How DeepSeek‑R1 Uses Pure Reinforcement Learning to Match OpenAI’s o1
This article presents DeepSeek‑R1 and DeepSeek‑R1‑Zero, two next‑generation LLMs trained with pure reinforcement learning and multi‑stage fine‑tuning, details their GRPO training framework, model‑distillation pipeline, open‑source release, and evaluation results that rival OpenAI’s o1‑1217 across reasoning, knowledge, and coding benchmarks.
Introduction
The paper introduces DeepSeek‑R1 and its zero‑shot variant DeepSeek‑R1‑Zero, a new generation of large language models (LLMs) whose reasoning ability is enhanced solely through reinforcement learning (RL) without any supervised fine‑tuning. The models are built on the DeepSeek‑V3‑Base backbone and aim to close the gap with OpenAI’s o1 series.
Method
Reinforcement Learning with GRPO
Training uses Group Relative Policy Optimization (GRPO), which replaces a separate critic model with a group‑based baseline estimated from a set of sampled outputs. For each query q, GRPO samples a group {o₁,…,o_G} from the old policy π_θ_old and maximizes a reward‑adjusted objective to update the policy π_θ.
Reward Modeling
Accuracy reward : evaluates the correctness of the model’s answer.
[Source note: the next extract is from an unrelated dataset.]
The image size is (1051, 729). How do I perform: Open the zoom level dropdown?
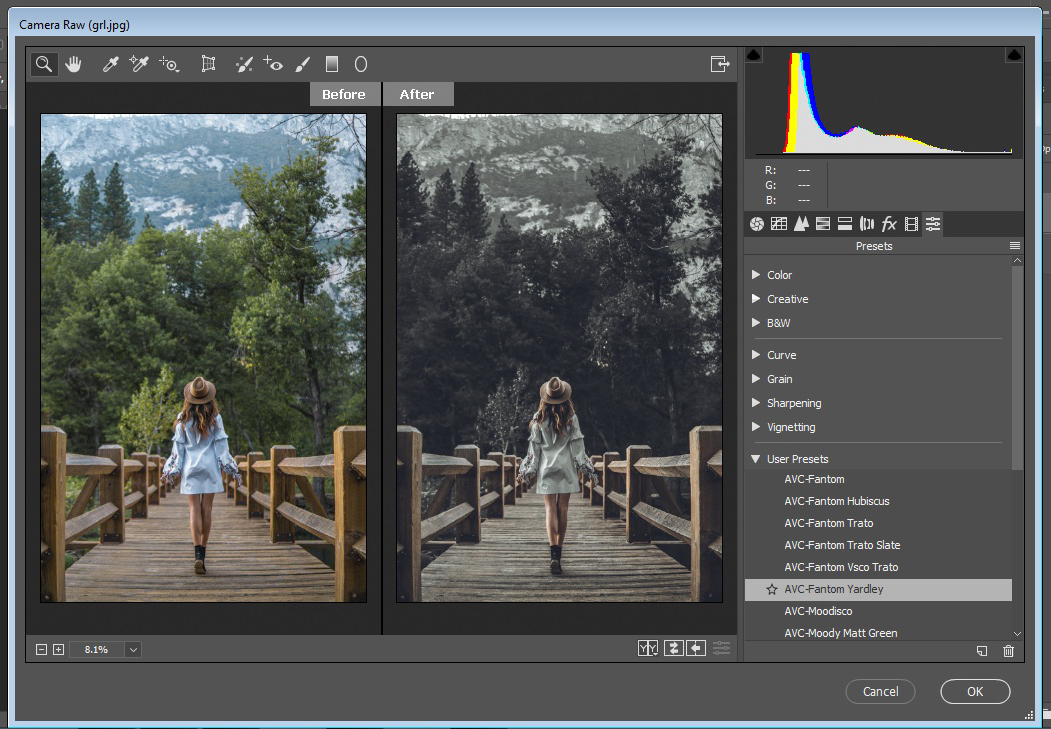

Format reward : forces the model to wrap its reasoning steps in special tags such as <think>…</think> to improve readability.
Model Variants
DeepSeek‑R1‑Zero is trained purely with RL on the base model, achieving strong reasoning behavior but showing weaknesses in readability and language mixing. DeepSeek‑R1 adds a cold‑start data phase and two rounds of supervised fine‑tuning (SFT) before and after RL, which mitigates those issues and further boosts performance.
Distillation
The authors distilled DeepSeek‑R1 into six smaller models (1.5B, 7B, 8B, 14B, 32B, 70B) using model‑distillation techniques, enabling compact models to inherit the strong reasoning capabilities of the large teacher.
Evaluation Results
Reasoning tasks : DeepSeek‑R1 achieves 79.8% Pass@1 on AIME 2024 (slightly above OpenAI‑o1‑1217) and 97.3% Pass@1 on MATH‑500, outperforming most competitors.
Knowledge tasks : Competitive scores on MMLU, MMLU‑Pro, and GPQA Diamond, slightly below o1‑1217 but above other closed‑source models.
Programming & other tasks : 2,029 Elo on Codeforces (top 3.7%), 87.6% win rate on AlpacaEval 2.0, 92.3% on ArenaHard, and strong performance on creative writing, QA, and summarization.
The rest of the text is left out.